A tuberculose ganglionar é uma infecção bacteriana que acomete as vias aéreas superiores e os gânglios linfáticos. Por conta do aumento dos linfonodos, a doença normalmente é associada a tuberculose pulmonar. Os sintomas são emagrecimento, febre e queda do estado geral. Apesar disso, a doença não é transmissível.
"Falavam para mim: 'Você está muito magra, pelo amor de Deus, vai se cuidar'. Peso 50 quilos e caí para 42. Eu não podia pegar meu filho no colo porque não tinha força. Ele tem 2 anos e meio e ficava pedindo para mamar", falou, chorando.

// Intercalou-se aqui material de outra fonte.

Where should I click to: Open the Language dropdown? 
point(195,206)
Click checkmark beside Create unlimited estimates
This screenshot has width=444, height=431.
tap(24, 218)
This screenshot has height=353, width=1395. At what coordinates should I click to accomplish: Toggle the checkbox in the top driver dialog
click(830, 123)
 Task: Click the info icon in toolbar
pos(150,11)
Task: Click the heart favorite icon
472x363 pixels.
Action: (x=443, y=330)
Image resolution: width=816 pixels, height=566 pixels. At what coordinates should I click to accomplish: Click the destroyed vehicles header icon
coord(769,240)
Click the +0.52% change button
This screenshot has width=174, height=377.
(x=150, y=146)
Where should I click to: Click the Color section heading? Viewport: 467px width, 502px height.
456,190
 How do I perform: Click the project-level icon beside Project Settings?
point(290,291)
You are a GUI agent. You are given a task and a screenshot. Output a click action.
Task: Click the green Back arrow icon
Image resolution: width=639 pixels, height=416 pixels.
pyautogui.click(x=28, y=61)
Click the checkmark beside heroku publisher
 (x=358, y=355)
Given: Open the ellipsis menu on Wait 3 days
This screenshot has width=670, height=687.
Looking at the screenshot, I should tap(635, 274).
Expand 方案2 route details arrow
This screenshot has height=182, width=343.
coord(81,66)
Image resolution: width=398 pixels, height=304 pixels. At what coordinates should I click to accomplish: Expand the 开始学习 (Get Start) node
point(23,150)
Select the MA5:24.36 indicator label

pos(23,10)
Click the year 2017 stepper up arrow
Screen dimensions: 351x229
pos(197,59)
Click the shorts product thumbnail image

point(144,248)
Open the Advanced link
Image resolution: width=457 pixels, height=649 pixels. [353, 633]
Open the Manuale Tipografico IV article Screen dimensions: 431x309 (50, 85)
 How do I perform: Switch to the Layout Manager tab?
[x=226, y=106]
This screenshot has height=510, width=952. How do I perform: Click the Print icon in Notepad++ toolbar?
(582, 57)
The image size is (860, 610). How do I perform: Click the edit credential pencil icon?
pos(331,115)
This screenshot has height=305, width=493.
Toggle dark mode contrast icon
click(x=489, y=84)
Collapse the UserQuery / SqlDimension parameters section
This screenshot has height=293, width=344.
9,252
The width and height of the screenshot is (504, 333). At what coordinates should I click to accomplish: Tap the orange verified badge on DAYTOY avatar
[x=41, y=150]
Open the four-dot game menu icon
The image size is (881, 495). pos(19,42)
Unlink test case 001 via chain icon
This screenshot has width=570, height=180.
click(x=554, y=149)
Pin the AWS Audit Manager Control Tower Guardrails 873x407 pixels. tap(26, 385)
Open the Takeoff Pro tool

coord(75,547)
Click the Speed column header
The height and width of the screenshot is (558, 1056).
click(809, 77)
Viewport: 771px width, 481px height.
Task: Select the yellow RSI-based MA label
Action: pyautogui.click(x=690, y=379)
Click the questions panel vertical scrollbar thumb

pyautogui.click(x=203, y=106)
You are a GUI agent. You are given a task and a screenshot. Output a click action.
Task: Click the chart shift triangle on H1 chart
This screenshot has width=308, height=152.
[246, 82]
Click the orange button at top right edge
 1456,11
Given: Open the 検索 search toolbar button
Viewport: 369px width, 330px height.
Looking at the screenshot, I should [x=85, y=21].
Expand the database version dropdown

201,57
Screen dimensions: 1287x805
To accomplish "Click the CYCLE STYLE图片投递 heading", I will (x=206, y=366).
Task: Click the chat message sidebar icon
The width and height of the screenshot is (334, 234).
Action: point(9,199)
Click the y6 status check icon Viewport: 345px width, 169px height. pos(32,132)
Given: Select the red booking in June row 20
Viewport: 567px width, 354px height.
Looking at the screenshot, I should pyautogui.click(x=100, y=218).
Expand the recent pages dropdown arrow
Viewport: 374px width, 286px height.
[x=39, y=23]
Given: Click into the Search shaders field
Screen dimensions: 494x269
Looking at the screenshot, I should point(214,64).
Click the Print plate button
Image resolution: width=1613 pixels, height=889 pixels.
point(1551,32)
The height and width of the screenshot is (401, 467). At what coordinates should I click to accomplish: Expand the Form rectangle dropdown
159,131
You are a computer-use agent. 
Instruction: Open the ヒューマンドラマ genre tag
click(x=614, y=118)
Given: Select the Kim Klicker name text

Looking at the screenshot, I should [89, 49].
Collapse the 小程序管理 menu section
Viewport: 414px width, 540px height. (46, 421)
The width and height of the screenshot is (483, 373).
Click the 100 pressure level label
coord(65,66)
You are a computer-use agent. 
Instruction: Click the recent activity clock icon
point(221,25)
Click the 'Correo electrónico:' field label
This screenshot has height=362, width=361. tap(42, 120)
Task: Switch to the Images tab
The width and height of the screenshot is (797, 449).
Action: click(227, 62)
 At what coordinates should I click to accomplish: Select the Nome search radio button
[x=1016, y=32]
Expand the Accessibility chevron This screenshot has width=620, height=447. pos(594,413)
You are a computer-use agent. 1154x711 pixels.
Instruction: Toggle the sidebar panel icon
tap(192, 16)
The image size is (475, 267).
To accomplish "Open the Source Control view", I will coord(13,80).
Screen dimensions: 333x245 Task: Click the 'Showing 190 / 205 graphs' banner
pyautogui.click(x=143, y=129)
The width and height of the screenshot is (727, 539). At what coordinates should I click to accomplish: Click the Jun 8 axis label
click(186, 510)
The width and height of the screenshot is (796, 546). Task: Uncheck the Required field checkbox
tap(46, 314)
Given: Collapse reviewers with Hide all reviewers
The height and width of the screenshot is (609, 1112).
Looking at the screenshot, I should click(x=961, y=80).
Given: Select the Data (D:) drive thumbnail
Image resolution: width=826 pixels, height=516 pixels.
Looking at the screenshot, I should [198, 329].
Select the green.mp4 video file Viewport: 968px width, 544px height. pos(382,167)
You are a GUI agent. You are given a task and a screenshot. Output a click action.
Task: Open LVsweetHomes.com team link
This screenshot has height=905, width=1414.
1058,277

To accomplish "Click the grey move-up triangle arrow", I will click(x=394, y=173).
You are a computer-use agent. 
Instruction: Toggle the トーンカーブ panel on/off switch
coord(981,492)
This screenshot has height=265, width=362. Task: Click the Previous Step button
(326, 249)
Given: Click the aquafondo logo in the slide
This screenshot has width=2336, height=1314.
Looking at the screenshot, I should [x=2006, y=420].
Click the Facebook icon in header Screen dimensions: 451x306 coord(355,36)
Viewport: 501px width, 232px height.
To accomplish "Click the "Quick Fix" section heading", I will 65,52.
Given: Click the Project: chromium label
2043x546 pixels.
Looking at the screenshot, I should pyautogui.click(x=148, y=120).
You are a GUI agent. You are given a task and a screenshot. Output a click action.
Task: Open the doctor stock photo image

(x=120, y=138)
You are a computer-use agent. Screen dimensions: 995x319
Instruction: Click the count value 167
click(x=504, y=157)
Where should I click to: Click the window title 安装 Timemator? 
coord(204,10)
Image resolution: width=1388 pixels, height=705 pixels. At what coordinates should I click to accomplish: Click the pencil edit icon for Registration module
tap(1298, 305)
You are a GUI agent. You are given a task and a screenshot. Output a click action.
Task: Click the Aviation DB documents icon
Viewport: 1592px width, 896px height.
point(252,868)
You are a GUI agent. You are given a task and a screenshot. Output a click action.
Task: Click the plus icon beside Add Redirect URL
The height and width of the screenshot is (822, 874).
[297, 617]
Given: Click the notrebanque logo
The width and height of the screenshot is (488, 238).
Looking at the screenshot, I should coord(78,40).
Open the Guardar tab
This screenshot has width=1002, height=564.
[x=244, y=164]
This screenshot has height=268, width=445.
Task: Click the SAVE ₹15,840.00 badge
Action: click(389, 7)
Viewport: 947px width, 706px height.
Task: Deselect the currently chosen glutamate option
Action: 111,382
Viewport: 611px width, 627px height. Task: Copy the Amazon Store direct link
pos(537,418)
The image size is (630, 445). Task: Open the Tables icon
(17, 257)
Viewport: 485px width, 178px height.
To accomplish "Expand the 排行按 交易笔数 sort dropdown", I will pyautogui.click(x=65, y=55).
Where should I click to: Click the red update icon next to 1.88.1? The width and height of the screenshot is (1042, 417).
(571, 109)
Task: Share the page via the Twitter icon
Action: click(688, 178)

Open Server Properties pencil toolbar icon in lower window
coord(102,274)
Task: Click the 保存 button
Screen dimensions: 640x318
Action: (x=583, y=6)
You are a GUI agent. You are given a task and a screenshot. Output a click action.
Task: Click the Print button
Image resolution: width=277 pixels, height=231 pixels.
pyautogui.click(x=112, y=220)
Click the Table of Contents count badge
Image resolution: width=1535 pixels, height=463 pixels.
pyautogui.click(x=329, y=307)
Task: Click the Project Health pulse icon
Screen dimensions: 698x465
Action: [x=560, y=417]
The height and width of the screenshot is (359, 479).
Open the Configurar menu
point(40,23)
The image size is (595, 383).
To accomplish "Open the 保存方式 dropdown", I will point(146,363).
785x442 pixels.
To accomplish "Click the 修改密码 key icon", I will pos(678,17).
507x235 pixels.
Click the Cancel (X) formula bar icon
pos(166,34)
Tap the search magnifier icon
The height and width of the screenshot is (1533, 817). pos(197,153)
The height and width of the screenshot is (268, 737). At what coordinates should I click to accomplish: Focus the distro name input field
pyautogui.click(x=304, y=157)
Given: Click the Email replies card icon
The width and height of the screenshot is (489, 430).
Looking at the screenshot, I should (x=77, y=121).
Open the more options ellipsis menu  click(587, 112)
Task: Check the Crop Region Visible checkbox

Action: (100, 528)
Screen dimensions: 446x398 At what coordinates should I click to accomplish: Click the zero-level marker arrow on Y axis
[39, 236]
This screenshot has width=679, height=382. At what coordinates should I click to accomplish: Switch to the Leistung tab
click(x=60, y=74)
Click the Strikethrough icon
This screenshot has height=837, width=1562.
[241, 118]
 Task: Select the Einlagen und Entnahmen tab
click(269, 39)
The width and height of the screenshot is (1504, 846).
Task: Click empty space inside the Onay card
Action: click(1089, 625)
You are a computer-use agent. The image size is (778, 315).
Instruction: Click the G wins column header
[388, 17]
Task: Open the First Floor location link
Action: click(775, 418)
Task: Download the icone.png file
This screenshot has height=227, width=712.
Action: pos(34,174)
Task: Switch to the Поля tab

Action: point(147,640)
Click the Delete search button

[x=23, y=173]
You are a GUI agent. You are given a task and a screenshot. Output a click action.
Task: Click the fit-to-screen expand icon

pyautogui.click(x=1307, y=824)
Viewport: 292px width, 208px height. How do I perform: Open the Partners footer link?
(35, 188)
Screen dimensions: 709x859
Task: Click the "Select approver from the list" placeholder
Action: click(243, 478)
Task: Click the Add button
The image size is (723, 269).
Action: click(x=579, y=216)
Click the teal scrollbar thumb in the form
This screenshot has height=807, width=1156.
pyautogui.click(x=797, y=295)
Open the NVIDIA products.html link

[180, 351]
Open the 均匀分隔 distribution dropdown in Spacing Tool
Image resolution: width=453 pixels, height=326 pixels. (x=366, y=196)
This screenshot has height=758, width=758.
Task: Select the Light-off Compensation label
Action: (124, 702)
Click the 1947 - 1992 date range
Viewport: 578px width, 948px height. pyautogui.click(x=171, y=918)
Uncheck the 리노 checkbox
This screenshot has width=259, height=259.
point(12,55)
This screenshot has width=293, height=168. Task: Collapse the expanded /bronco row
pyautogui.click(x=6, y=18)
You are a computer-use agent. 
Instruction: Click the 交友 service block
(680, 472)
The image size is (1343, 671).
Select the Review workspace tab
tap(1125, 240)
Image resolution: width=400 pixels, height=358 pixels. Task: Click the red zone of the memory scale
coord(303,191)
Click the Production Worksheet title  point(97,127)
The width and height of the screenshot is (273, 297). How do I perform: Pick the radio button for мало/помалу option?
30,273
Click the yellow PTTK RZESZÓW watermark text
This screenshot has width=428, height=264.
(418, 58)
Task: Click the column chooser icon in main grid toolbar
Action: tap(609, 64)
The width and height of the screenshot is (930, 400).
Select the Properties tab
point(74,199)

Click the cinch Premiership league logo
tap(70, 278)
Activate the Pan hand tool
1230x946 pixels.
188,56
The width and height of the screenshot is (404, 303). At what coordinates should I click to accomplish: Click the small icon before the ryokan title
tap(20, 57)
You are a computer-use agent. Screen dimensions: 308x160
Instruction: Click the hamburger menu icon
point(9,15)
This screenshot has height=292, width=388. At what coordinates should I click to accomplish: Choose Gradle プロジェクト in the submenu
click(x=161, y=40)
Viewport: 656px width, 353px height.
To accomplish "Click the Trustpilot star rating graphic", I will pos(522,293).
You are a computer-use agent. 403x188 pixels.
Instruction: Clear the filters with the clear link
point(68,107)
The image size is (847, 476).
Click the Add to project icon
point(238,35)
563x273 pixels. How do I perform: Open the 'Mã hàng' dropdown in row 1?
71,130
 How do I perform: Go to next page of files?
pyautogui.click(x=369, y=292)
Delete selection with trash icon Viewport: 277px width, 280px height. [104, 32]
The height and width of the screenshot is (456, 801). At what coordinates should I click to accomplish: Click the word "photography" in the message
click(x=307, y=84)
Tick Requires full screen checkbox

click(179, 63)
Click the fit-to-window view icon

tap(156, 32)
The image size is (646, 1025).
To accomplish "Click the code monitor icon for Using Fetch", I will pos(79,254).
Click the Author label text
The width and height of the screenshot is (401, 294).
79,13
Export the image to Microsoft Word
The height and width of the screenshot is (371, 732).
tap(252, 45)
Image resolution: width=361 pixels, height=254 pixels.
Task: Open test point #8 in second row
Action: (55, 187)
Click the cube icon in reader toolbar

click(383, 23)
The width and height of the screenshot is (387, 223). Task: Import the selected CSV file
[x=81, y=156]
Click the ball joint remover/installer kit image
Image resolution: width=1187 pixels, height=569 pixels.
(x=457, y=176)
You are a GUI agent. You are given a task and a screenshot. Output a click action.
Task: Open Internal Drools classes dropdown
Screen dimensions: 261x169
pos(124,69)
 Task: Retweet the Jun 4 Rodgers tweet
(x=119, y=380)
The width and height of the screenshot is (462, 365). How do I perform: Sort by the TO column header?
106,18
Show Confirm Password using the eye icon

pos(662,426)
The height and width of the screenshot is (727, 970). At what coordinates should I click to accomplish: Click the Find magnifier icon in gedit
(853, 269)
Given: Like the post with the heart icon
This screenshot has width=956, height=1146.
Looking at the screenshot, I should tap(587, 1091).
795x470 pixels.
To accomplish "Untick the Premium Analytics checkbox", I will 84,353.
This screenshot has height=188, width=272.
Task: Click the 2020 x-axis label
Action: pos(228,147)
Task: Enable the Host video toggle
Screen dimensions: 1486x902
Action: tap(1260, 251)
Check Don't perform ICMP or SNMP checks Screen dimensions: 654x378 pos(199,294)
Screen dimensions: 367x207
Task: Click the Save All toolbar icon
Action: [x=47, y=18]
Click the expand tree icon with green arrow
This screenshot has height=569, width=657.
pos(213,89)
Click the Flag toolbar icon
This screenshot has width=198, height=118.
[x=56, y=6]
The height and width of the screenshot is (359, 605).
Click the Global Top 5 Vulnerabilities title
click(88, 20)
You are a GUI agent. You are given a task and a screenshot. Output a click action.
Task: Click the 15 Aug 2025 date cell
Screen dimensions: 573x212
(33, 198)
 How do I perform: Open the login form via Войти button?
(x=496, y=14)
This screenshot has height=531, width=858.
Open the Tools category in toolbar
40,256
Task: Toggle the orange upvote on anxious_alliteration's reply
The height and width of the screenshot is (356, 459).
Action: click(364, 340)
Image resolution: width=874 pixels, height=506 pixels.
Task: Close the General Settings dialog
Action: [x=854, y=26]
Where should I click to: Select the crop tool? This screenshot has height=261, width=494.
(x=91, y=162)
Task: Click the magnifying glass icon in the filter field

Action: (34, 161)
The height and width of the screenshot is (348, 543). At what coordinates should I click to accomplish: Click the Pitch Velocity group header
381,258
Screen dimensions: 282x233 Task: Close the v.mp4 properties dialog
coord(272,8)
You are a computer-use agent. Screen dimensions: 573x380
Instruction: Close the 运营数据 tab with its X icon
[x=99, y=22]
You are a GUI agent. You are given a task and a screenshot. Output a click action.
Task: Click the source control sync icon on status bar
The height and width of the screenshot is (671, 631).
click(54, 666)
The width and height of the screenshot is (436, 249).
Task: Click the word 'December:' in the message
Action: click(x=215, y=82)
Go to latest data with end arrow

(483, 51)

David Uip, infectologista responsável pelo caso da cantora, destacou que a doença se manifestou por conta dos excessos. ''Para mim, está muito claro: ela se excedeu. Fez shows demais, cantou demais, viajou demais e se alimentou de menos'', analisou.
Simaria, por sua vez, também afirmou que não estava satisfeita com o excesso de trabalho. A cantora revelou que já teve tuberculose três vezes. A doença reapareceu como uma espécie de reativação.
"Desde os meus 14 até os 35 anos, trabalhei igual um burro de carga. Já cheguei a fazer três shows em uma noite. Quem tem vida assim? Isso é vida? Não quero mais fazer 30 shows por mês. Eu dormia três horas por noite. Mas o que mais mata a pessoa é a distância de um lugar para o outro, porque é nessa distância que você não tem o que comer e eu acabava comendo sanduíche, porcaria no final do show", relatou a sertaneja.
Simone se emocionou ao falar sobre fazer os shows sozinha. "É muito difícil. Falta um pedaço seu ali no palco. Depois da doença dele, vendo ela assim, eu fiz um check-up para saber como eu estava porque uma depende da outra. Uma é o porto seguro da outro. Se eu pudesse, estaria no lugar dele, porque eu não gosto de ver ela doente, eu fico triste, eu sofro. É ruim".